Osteopathie
Mittlerweile beteiligen sich auch einige gesetzlichen Krankenkassen an den Kosten einer osteopathischen Behandlung.
Bitte informieren Sie sich bei Ihrer Krankenkasse!
Osteopathie
(Osteo = Knochen / Pathie = Leiden/Krankheit)
Die Osteopathie wurde im 19. Jahrhundert von dem amerikanischen Arzt Andrew Taylor Still (1828-1917) entwickelt.
Es ist eine ganzheitliche manuelle Therapie, die der Diagnose und Behandlung von muskulären Dysbalancen und Funktionsstörungen im Körper dient.
Die Hauptgrundlagen der Osteopathie sind:
- die Erhaltung der Bewegung,
- die Erhaltung der Beweglichkeit der unterschiedlichen Gewebearten im gesamten Körper,
- die Erhaltung „der Funktionseinheit gesunder Körper“.
Es gibt drei Bereiche in der Osteopathie, die Funktionsstörungen aufweisen können und die der Osteopath behandelt.
Der Osteopath findet durch Ertasten mit seinen Händen die Ursache für Funktionsstörungen im Körper und behandelt diese auch.

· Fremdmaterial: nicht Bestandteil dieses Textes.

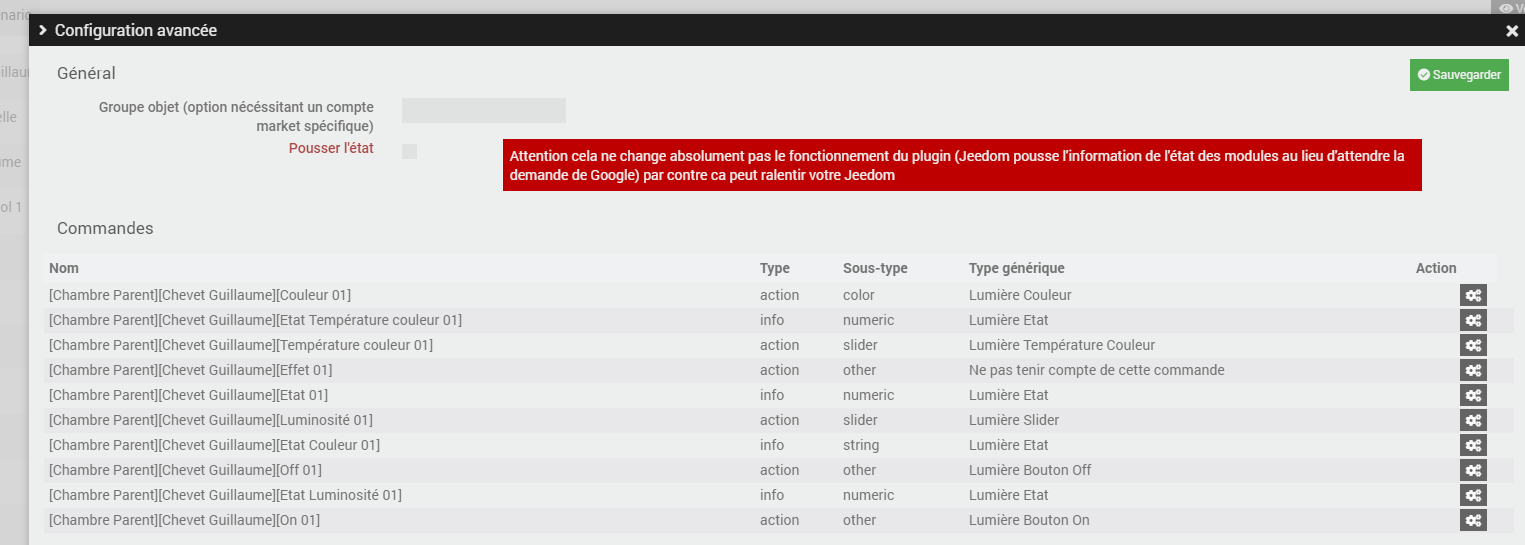Open configuration gear for Effet 01 command
Viewport: 1525px width, 545px height.
pos(1473,370)
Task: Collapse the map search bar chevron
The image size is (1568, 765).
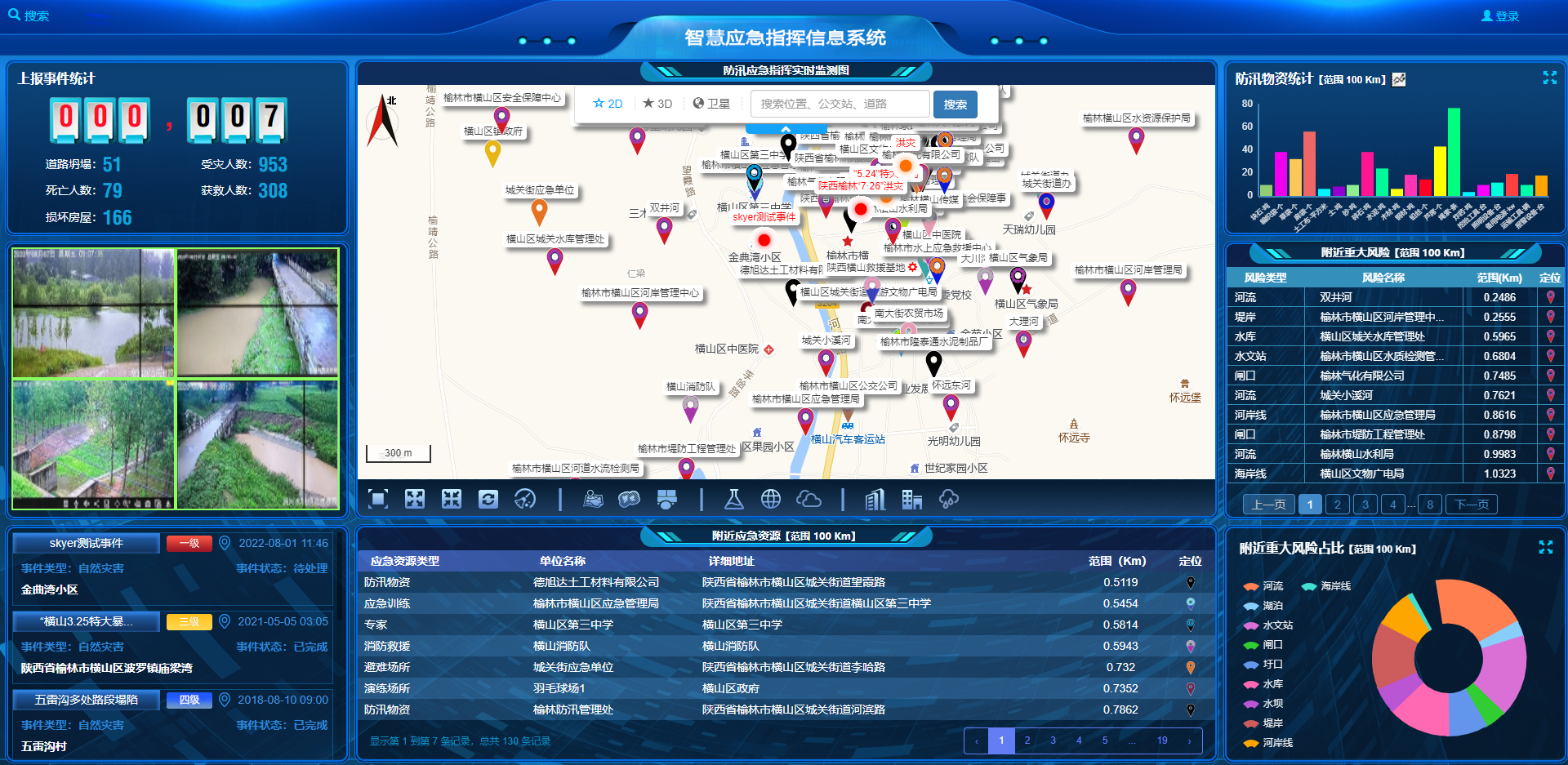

So kann es z.B. ein Zusammenhang zwischen einer Fußfehlstellung und Kopfschmerzen geben.
Deshalb behandelt der Osteopath nie einzelne Beschwerden oder Krankheiten, sondern immer den Patienten in seiner Gesamtheit. Wichtig ist, dass der Organismus als Ganzes voll funktionsfähig ist und dadurch die Selbstheilungskräfte voll wirken können.
Aus rechtlichen Gründen wird darauf hingewiesen, dass in der Benennung der beispielhaft aufgeführten Anwendungsgebiete selbstverständlich kein Heilversprechen oder die Garantie einer Linderung oder Verbesserung aufgeführter Krankheitszustände liegen kann. Die Anwendungsgebiete beruhen auf Erkenntnissen und Erfahrungen in der hier vorgestellten Therapierichtung (Osteopathie) selbst. Nicht für jeden Bereich besteht eine relevante Anzahl von gesicherten wissenschaftlichen Erkenntnissen, d.h. evidenzbasierten Studien, die die Wirkung bzw. therapeutische Wirksamkeit belegen.